» Exercise directions
Copy the full listing, changing nothing.

◆ ◆ ◆

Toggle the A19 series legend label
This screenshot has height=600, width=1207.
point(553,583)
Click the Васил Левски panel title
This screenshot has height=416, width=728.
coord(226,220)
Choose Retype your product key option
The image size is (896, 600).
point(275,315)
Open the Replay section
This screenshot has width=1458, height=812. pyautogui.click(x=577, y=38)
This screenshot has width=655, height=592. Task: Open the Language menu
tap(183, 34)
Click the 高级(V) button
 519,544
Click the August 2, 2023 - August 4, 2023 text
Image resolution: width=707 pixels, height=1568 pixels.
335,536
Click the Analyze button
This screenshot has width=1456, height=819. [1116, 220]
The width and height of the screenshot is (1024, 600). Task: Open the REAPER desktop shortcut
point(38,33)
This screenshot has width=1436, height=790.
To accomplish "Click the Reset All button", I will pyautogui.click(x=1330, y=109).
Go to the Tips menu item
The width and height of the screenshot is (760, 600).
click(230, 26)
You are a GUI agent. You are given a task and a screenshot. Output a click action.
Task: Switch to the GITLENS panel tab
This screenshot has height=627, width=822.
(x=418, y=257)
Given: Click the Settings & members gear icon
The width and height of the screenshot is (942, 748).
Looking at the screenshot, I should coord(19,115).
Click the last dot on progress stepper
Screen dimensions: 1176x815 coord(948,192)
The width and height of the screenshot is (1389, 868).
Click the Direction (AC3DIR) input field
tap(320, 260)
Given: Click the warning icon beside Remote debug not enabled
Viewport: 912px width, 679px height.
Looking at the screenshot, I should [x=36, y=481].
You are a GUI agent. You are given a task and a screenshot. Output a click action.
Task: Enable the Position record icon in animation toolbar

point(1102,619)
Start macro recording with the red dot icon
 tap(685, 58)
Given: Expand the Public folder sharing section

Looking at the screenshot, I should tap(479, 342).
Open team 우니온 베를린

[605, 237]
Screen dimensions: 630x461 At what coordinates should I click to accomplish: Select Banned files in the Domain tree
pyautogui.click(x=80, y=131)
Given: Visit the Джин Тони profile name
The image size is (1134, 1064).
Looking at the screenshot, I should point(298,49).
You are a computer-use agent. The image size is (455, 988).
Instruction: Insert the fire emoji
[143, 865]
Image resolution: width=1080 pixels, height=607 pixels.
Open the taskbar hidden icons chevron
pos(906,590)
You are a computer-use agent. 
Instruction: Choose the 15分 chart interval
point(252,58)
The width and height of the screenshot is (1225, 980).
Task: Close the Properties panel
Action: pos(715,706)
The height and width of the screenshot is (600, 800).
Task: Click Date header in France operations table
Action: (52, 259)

◆ ◆ ◆

» Result below
Toggle the A19 series legend label
This screenshot has height=600, width=1207.
point(553,583)
Click the Васил Левски panel title
This screenshot has height=416, width=728.
coord(226,220)
Choose Retype your product key option
The image size is (896, 600).
point(275,315)
Open the Replay section
This screenshot has width=1458, height=812. pyautogui.click(x=577, y=38)
This screenshot has width=655, height=592. Task: Open the Language menu
tap(183, 34)
Click the 高级(V) button
 519,544
Click the August 2, 2023 - August 4, 2023 text
Image resolution: width=707 pixels, height=1568 pixels.
335,536
Click the Analyze button
This screenshot has width=1456, height=819. [1116, 220]
The width and height of the screenshot is (1024, 600). Task: Open the REAPER desktop shortcut
point(38,33)
This screenshot has width=1436, height=790.
To accomplish "Click the Reset All button", I will pyautogui.click(x=1330, y=109).
Go to the Tips menu item
The width and height of the screenshot is (760, 600).
click(230, 26)
You are a GUI agent. You are given a task and a screenshot. Output a click action.
Task: Switch to the GITLENS panel tab
This screenshot has height=627, width=822.
(x=418, y=257)
Given: Click the Settings & members gear icon
The width and height of the screenshot is (942, 748).
Looking at the screenshot, I should coord(19,115).
Click the last dot on progress stepper
Screen dimensions: 1176x815 coord(948,192)
The width and height of the screenshot is (1389, 868).
Click the Direction (AC3DIR) input field
tap(320, 260)
Given: Click the warning icon beside Remote debug not enabled
Viewport: 912px width, 679px height.
Looking at the screenshot, I should [x=36, y=481].
You are a GUI agent. You are given a task and a screenshot. Output a click action.
Task: Enable the Position record icon in animation toolbar

point(1102,619)
Start macro recording with the red dot icon
 tap(685, 58)
Given: Expand the Public folder sharing section

Looking at the screenshot, I should tap(479, 342).
Open team 우니온 베를린

[605, 237]
Screen dimensions: 630x461 At what coordinates should I click to accomplish: Select Banned files in the Domain tree
pyautogui.click(x=80, y=131)
Given: Visit the Джин Тони profile name
The image size is (1134, 1064).
Looking at the screenshot, I should point(298,49).
You are a computer-use agent. The image size is (455, 988).
Instruction: Insert the fire emoji
[143, 865]
Image resolution: width=1080 pixels, height=607 pixels.
Open the taskbar hidden icons chevron
pos(906,590)
You are a computer-use agent. 
Instruction: Choose the 15分 chart interval
point(252,58)
The width and height of the screenshot is (1225, 980).
Task: Close the Properties panel
Action: pos(715,706)
The height and width of the screenshot is (600, 800).
Task: Click Date header in France operations table
Action: (52, 259)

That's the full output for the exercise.